Curtiss F R
Am J Hosp Pharm. 1982 Nov;39(11):1975-7.
Recently enacted federal and state legislation reflect a gradual transition from cost-based reimbursement to rate-based reimbursement for hospital services; the implications of this trend for hospital pharmacists are discussed. Under "The Tax Equity and Fiscal Responsibility Act of 1982," Medicare hospital reimbursement is limited based on total hospital costs, effective for the 1983 fiscal reporting period. In addition, a target limit of costs for each hospital will be computed and hospitals will have positive and negative incentives to keep costs below this amount. These reimbursement changes calculate limits on the basis of costs per case, not costs incurred. These changes increasingly require hospitals to share in the risk of expenditures attributed to use of services. For hospital pharmacists, this means that the focus is changing from maximizing revenue from drug products to controlling unnecessary use and reducing departmental expense. Clinical pharmacy services will survive only if they are shown to be cost effective. Hospital pharmacists cannot afford to ignore the changing patterns of reimbursement; the consequences of unpreparedness and inaction may be decreased budgets and the relegation of hospital pharmacy practice to assembly-line economics.

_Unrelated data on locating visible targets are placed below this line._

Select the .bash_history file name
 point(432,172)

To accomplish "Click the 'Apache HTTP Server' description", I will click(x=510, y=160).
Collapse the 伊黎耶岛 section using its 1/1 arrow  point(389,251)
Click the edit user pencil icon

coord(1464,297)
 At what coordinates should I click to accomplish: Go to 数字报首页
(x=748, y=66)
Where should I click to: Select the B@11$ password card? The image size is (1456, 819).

最近颁布的联邦和州立法反映了医院服务从基于成本的报销向基于费率的报销的逐渐转变;讨论了这一趋势对医院药剂师的影响。根据“1982年税收公平与财政责任法案”,医疗保险医院报销基于医院总成本受到限制,从1983财年报告期开始生效。此外,将计算每家医院的成本目标限额,医院将有正向和负向激励措施来将成本控制在该金额以下。这些报销变化是根据每个病例的成本而非发生的成本来计算限额。这些变化越来越要求医院分担因服务使用而产生的支出风险。对于医院药剂师来说,这意味着重点正从使药品收入最大化转向控制不必要的使用并减少部门开支。临床药学服务只有在被证明具有成本效益时才能存续。医院药剂师不能忽视报销模式的变化;毫无准备和无所作为的后果可能是预算减少以及医院药学实践沦为流水线式的经济模式。